I present in front of people a lot. In fact, I almost can’t remember a time in my career where I wasn’t expected to get up in front of people – from maybe two to two thousand, to talk about a new product, a strategy, a vision and, increasingly, my own career journey. Even to this day, I must admit that right before I talk, I get nervous. Yes, despite how experienced I am at being front and centre, I almost always have to go for a nervous wee before I take the front of the room. I believe that being nervous at this stage quite simply means I care deeply about what I am saying. I feel that the day I stop being nervous, will be the day I need to stop. Those nerves convert to energy for me, and once that first sentence is out of the way, off I go …

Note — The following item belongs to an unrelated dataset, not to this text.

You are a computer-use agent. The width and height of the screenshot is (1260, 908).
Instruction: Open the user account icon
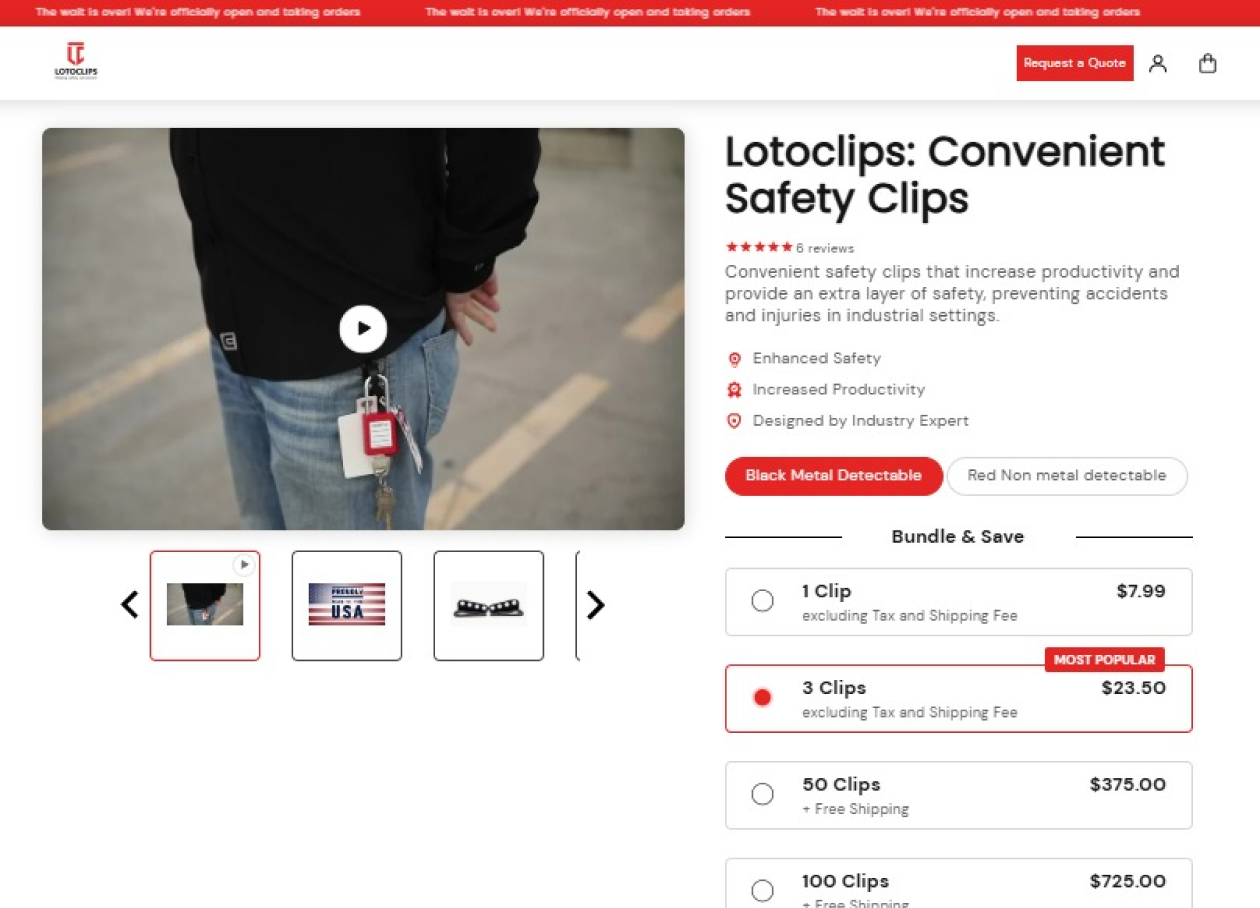click(1158, 63)
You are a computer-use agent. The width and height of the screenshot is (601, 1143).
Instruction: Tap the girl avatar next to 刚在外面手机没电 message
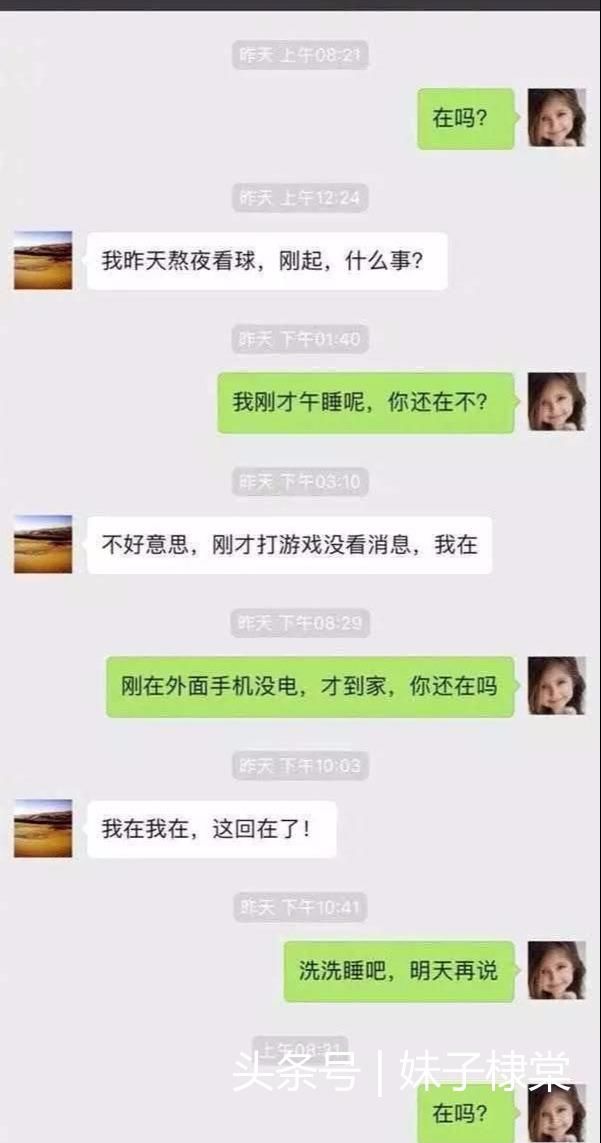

One of the best presenting techniques was taught to me early on in my career at Microsoft, by the manager I worked for. He created a workshop for people who were interested in presenting (by then it had actually become part of my role). His session drew about 20 or so people from across the business and his first exercise will stay with me forever. He asked each of us in turn to stand at the front of the room, facing the crowd. You had to stand in silence. No faces. No fidgeting. No giggling. No staring at the floor. For an excruciatingly endless five minutes, you had to make eye contact with each person in the room, with your hands in a relaxed position beside your body. It was agonizing. And as each of us went through the exercise we started to understand that the fear didn’t come from the audience, it was something that we brought with us to the stage. We learned to harness the embarrassment, and appreciate the attention. It was one of the hardest things I ever did. Later on, I learned to put that exercise into practice and introduced a very powerful technique in presenting known as “the pause”. A punctuation of silence in the middle of a panoply of words to allow the audience to catch up, digest what is being said and then to underscore the very thing you are standing up to stay. Being comfortable with silence when you are at the front of the room is critical to presenting well.
Of course as my career continued, in-house training progressed to external classes and workshops and one of the techniques that I learned a lot about was Neuro Linguistic Programming. The actual science is pretty complex but very simply put it is the skill of gaining rapport* – again critical to any presenter and their audience. The master that taught me those skills remains a friend and mentor today. And then there is the practice itself. Presenting time and time again – some things that go well, some things don’t, tech that doesn’t work, people that heckle (or leave). And with that practice eventually you achieve a level of expertise.
I have to say though, that even now, I still find myself standing in front of a room of people thinking to myself “what in god’s sake have I got that these people can learn from? Why on earth would they want to listen to me?” Then I remember the words from that very first guy who taught us to be silent. You are standing the front of the room because you have something – a piece of knowledge, an experience, a collection of ideas or new thoughts. There is something you know, that they don’t. You need to try to figure out what that is, and then deliver it with confidence and clarity and the biggest presenting trump card of them all: <pause> authenticity.
* NLP takes years and years to understand and perfect, I hope my simple explanation does not offend… It’s worth Googling.